A mio avviso, un aspetto a cui non si può eludere è la sua incoerenza. Il poeta recanatese è incoerente, si smentisce sistematicamente in molte delle sue affermazioni. Lo capiamo, ad esempio, leggendo queste due definizioni che dà della noia:
«La noia è in qualche modo il più sublime dei sentimenti umani. Non che io creda che dall’esame di tale sentimento nascano quelle conseguenze che molti filosofi hanno stimato di raccorne, ma nondimeno il non poter essere soddisfatto da alcuna cosa terrena, né, per dir così, dalla terra intera; considerare l’ampiezza inestimabile dello spazio, il numero e la mole maravigliosa dei mondi, e trovare che tutto è poco e piccino alla capacità dell’animo proprio; […] Perciò la noia è poco nota agli uomini di nessun momento, e pochissimo o nulla agli altri animali»
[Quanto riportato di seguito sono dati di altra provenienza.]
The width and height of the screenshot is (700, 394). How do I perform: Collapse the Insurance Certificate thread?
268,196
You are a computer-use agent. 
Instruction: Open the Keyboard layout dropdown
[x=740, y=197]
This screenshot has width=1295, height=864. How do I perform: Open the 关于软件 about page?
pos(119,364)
«La noia è la più sterile delle passioni umane. Com’ella è figlia della nullità, così è madre del nulla: giacché non solo è sterile per se, ma rende tale tutto ciò a cui si mesce o avvicina».
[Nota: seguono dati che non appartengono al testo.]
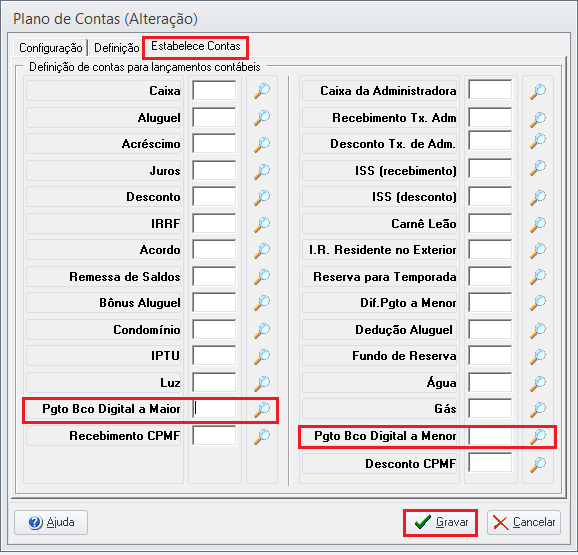Save changes with the Gravar button
This screenshot has height=555, width=578.
(x=441, y=522)
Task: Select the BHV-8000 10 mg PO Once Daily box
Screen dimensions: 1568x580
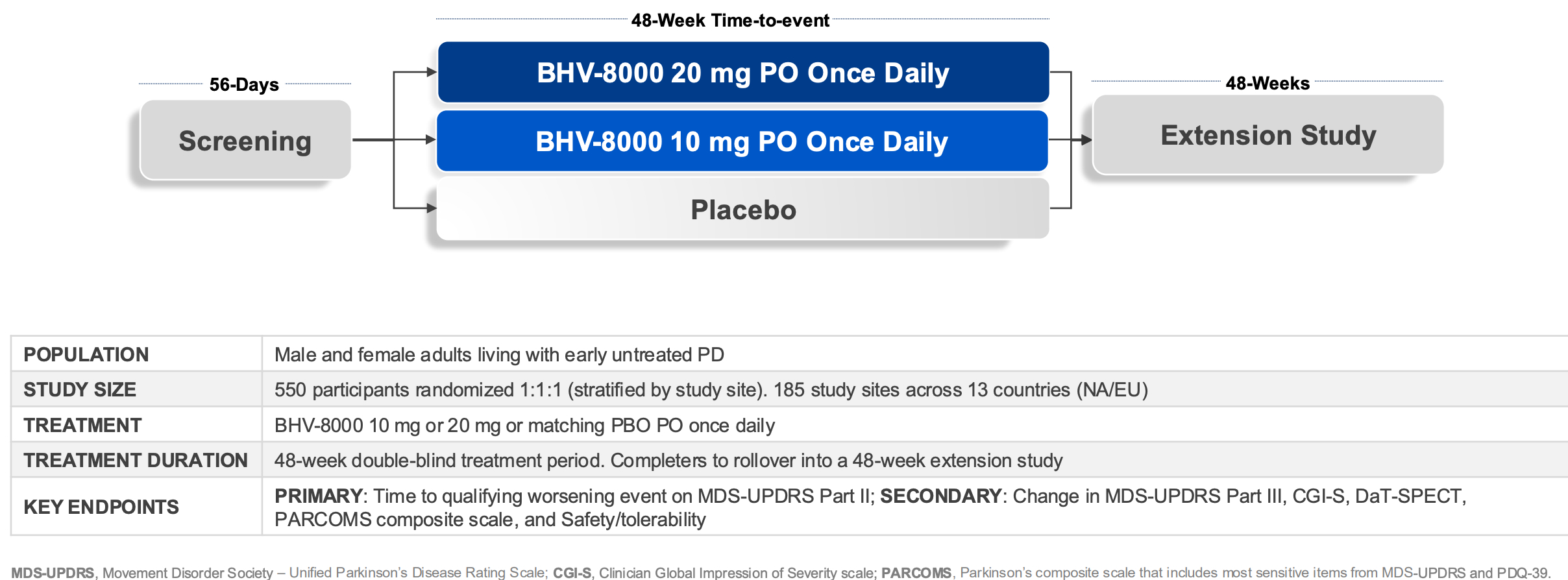Action: tap(742, 141)

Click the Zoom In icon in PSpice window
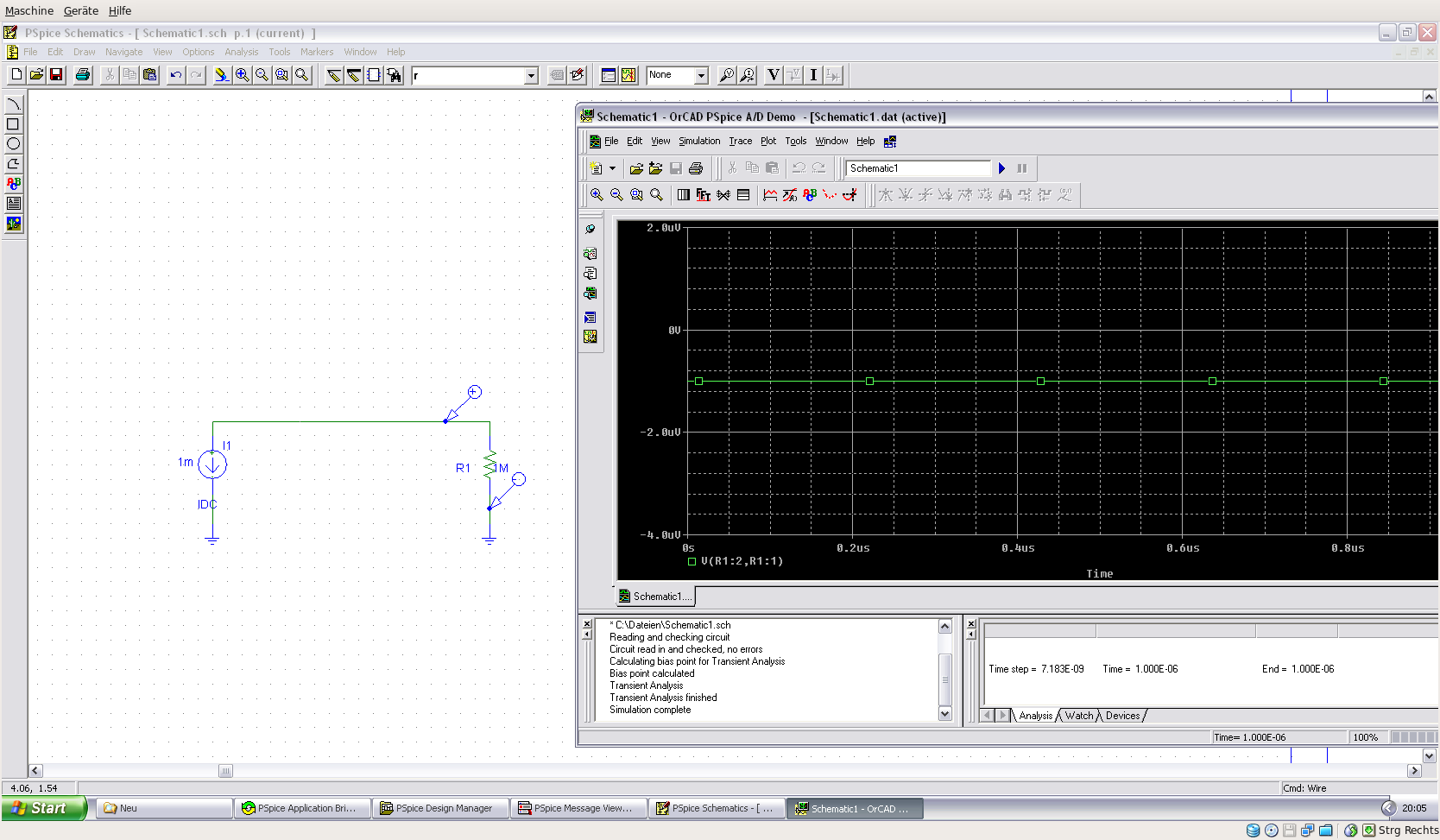597,195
(Zibaldone di pensieri, 30 settembre 1821)
Un’altra grande caratteristica di Leopardi la definirei più una sua capacità: quella di metterci in ordine l’esistenza. Questo suo potere lo mette in atto soprattutto attraverso la sua domanda, che tiene sempre accesa in quasi tutti i suoi scritti. Prendiamo uno degli esempi più famosi, dal Canto notturno di un pastore errante dell’Asia:
«e quando miro in cielo arder le stelle; dico fra me pensando:
a che tante facelle? che fa l’aria infinita, e quel profondo infinito seren? che vuol dir questa solitudine immensa? ed io che sono?»
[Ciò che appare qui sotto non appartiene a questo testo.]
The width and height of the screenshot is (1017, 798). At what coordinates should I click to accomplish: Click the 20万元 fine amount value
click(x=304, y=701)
All’interno di questa poesia si possono contare numerosi interrogativi esistenziali, e non sono gli unici all’interno della produzione lirica leopardiana. Ad esempio, nella celebre A Silvia troviamo:
«O natura, o natura,
perché non rendi poi
quel che prometti allor? perché di tanto
inganni i figli tuoi?»
O ancora, sempre in A Silvia:
«questo è quel mondo? questi
i diletti, l’amor, l’opre, gli eventi,
onde cotanto ragionammo insieme?
questa la sorte dell’umane genti?»
Attraverso i suoi interrogativi sempre presenti e forti, il poeta di Recanati ci permette, a noi che leggiamo, di non dare nulla per scontato. Dalla luna e le stelle che vediamo illuminarsi in cielo, fino a quella giovane ragazza che vediamo lentamente cedere al passare del tempo. Quanti aspetti della vita, infondo, non notiamo nemmeno e perciò non ricordiamo?
Il giovane Giacomo, a questo proposito, annotava nel suo Zibaldone questo piccolo ricordo di se stesso da bambino:
«Io dunque da fanciullo aveva questo costume. Vedendo partire una persona, quantunque a me indifferentissima, considerava se era possibile o probabile ch’io la rivedessi mai. Se io giudicava di no, me le poneva intorno a riguardarla, ascoltarla, e simili cose, e la seguiva o cogli occhi o cogli orecchi quanto più poteva, rivolgendo sempre fra me stesso, e addentrandomi nell’animo, e sviluppandomi alla mente questo pensiero: ecco l’ultima volta, non lo vedrò mai più, o, forse mai più. E così la morte di qualcuno ch’io conoscessi, e non mi avesse mai interessato in vita; mi dava una certa pena, non tanto per lui, o perch’egli m’interessasse allora dopo morte, ma per questa considerazione ch’io ruminava profondamente: è partito per sempre per sempre? Sì: tutto è finito rispetto a lui: non lo vedrò mai più: e nessuna cosa sua avrà più niente di comune colla mia vita».
L’insegnamento che possiamo trarre da queste parole non può essere se non questo: occorre cominciare a guardare tutte le cose come se fosse l’ultima volta.
Noi oggi siamo decentrati, facciamo fatica a capire su cosa davvero concentrare la nostra attenzione; poi però i giorni passano e le cose così come le persone seguono lo scorrere del tempo. Dice l’iscrizione posta sotto l’orologio di Palazzo Venieri a Recanati: “Volat irreparabile tempus”.